My son is a poster child for this new mentality. He has his masters degree and had a great job teaching at a community college in Santa Fe, New Mexico. He was well established there and things were going very well. So, I was more than a little surprised when he called me one night about 10 years ago and told me he was moving to Estes Park, Colorado in just a few days. I am of the old school and my first question was: “Wow, what new opportunity came up in Estes Park?”. I nearly had apoplexy when I heard his response which was: “Oh, I don’t have a job or anything like that……but I was driving through Estes Park recently and it looked like a really nice place to live. I will figure out what to do when I get here.” And, you know what: he has done exactly that. He is a telecommuter who works from his cabin, editing a journal and writing about his alpine climbing adventures for various magazines.
Often missing from the dominant brain drain narrative is this kind of migration. Ironically, demanding that there must be jobs before a region attracts and retains talent misses the point. The people you want in your town are those who will do anything to live there. They are highly intrinsically motivated. They start businesses. Often, they are foreign-born. They are risk-takers and the lifeblood of any thriving area.

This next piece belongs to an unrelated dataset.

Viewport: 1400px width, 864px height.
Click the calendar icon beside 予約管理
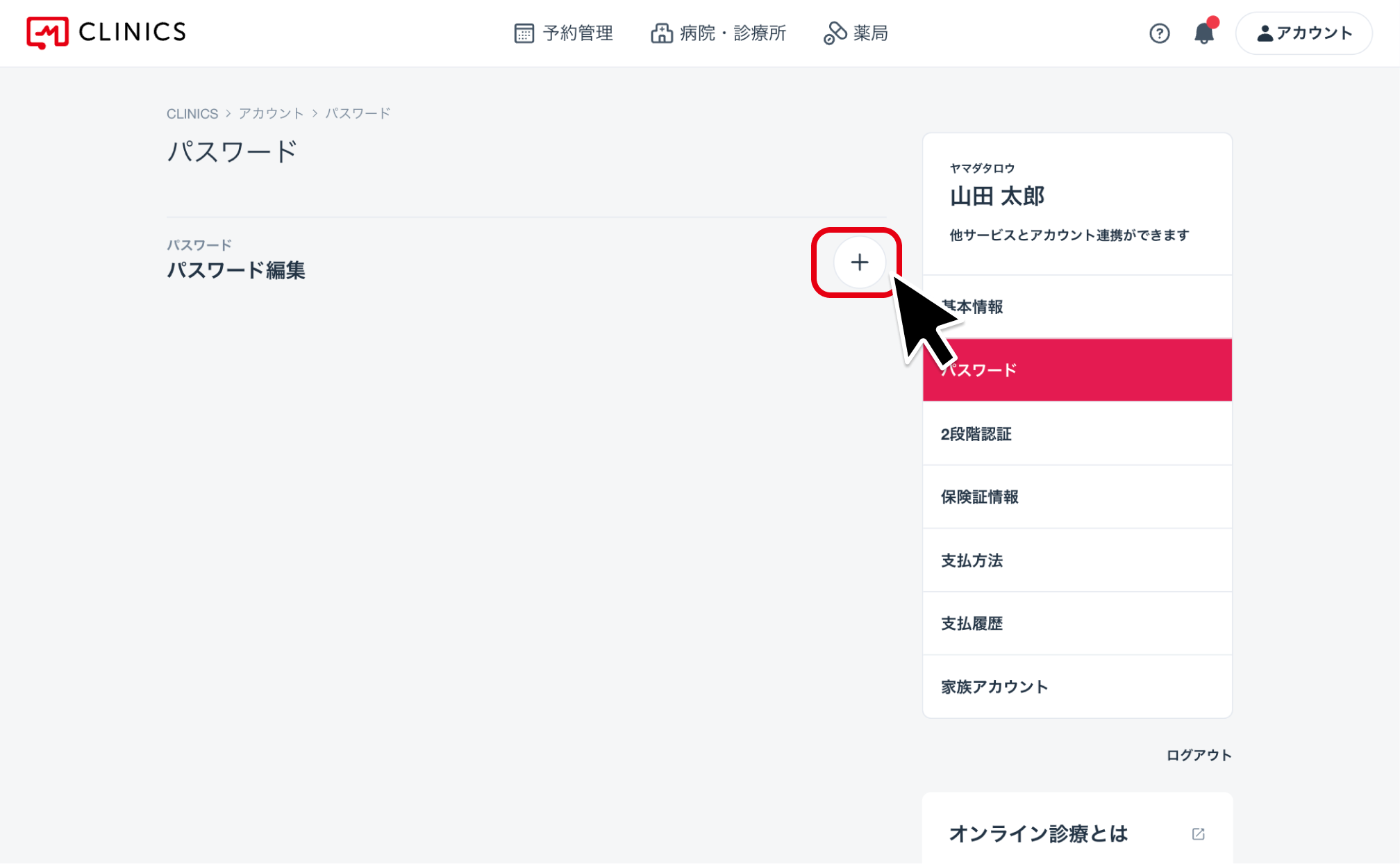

The above describes the prototypical boomerang migrant that Rust Belt cities should court. These are the people who can and will leverage the opportunities available in shrinking cities. Forget initiatives that purport to keep talent from leaving. Instead, focus on the demographic that will do whatever it takes to succeed where they most want to live. These are the natives most likely to leave and they are the most important to replace.
What's your region's plan to replace them?
1 comment:
Yep. I've never moved somewhere for economic reason - only because I liked it (or thought I did at the time...)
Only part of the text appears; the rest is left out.